Everything went according to plan, with one little glitch. While we were in San Antonio, Maryland had a snow storm. Before the snow started, my wife called home and talked to her sister. Her sister told her that since it was suppose to be a lot of snow, she was moving to our farm with her twin 9 year old boys. It turned out to be a lot of snow and her sister and the twins were snowed in for two days. We called several times, and by the second day, thanks to our wonderful neighbors, the farm was plowed out and her sister and twins went back to their home.

We had left Maryland on a Wednesday and were supposed to be back home on the following Monday. Watching the national news in San Antonio, we realized another snow storm was due in Maryland on Tuesday and that it may be more snow than the first. I advised my wife that we would be home before the next snow. I was wrong. Our flight on Monday was cancelled and there were no other flights that were available. We re-booked for Tuesday morning and called her sister. Once again, her sister and twins moved to the farm.

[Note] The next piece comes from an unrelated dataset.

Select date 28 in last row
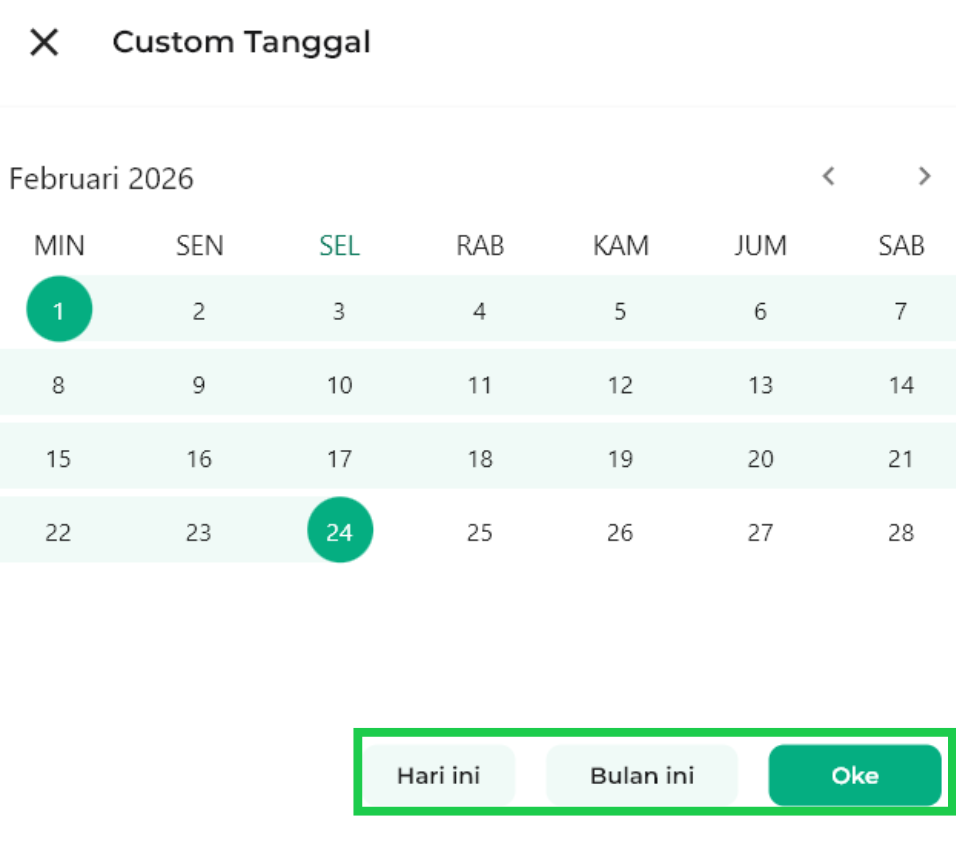(x=901, y=532)
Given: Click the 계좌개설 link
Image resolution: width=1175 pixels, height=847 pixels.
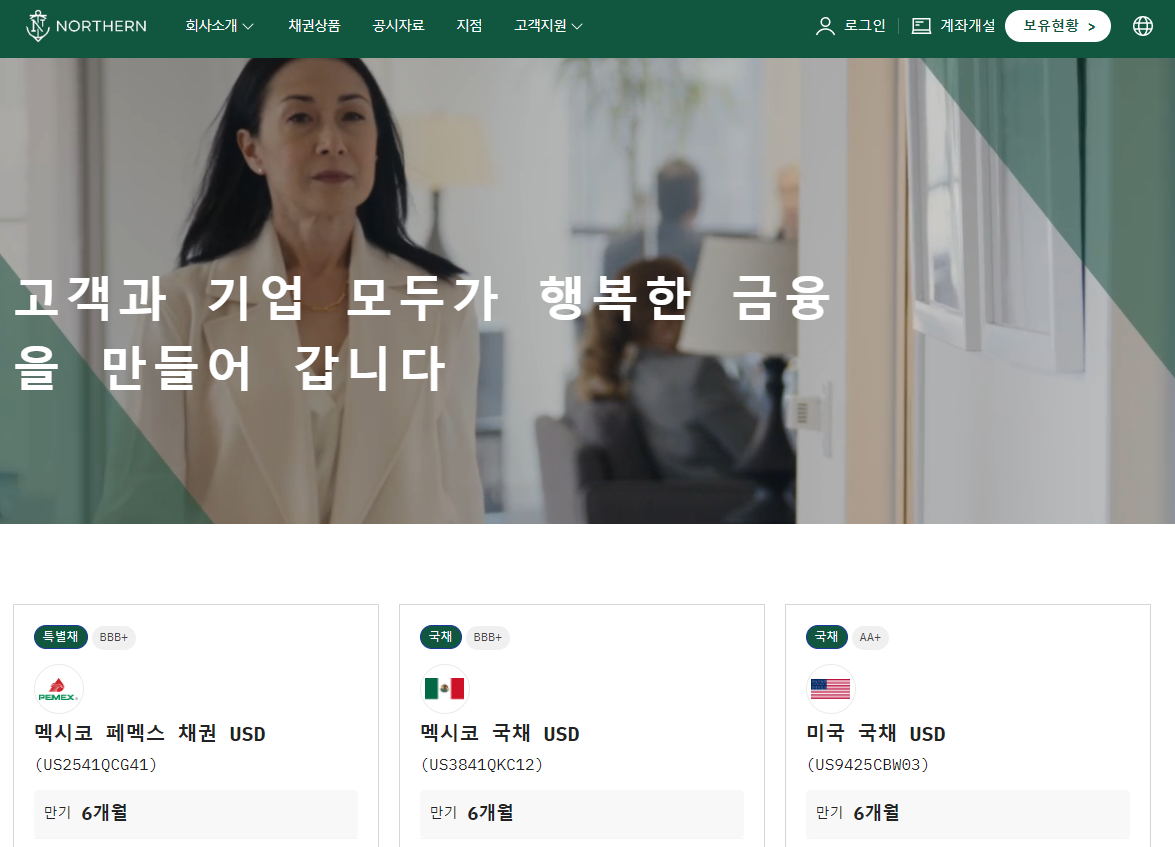Looking at the screenshot, I should [967, 26].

Very early on Tuesday, we boarded a flight from San Antonio and landed in Chicago, but our connecting flight to Baltimore was cancelled. We eventually left Chicago on Thursday and finally arrived in Maryland. However, our road was still closed and we spent the night at my wife's sister's home. Of course, my wife's sister was still at our home. On Friday afternoon, the County opened our road and we arrived home, home being at the end of the driveway with a walk through deep snow.

Later that evening, after the driveway was cleared with help from our great neighbors and after my wife's sister and her children had left, my wife told me that the twin boys had left us some notes. Since they were snowed in for several days they were supposed to be doing their school work but they also left us several written notes. A few of the notes……

"Aunt Sue & Uncle Shannon, Mom and us went out to feed the horses, mom fell down in the snow and could not get up. Later she did get up and fed the horses. We came in and had hot chocolate and mom had a beer. Joe & Tom"

"Aunt Sue we thank you for letting use sleep over night here, Love Joseph"

"Welcome Home. BY the way can you get us out of the snow - Yeah"

My wife and I enjoyed the notes and my wife commented that she would not be going on my next trip.

Even when you look down the road, the trip may not always go as planned. However, often you can find unexpected rewards, even when things don't go as planned.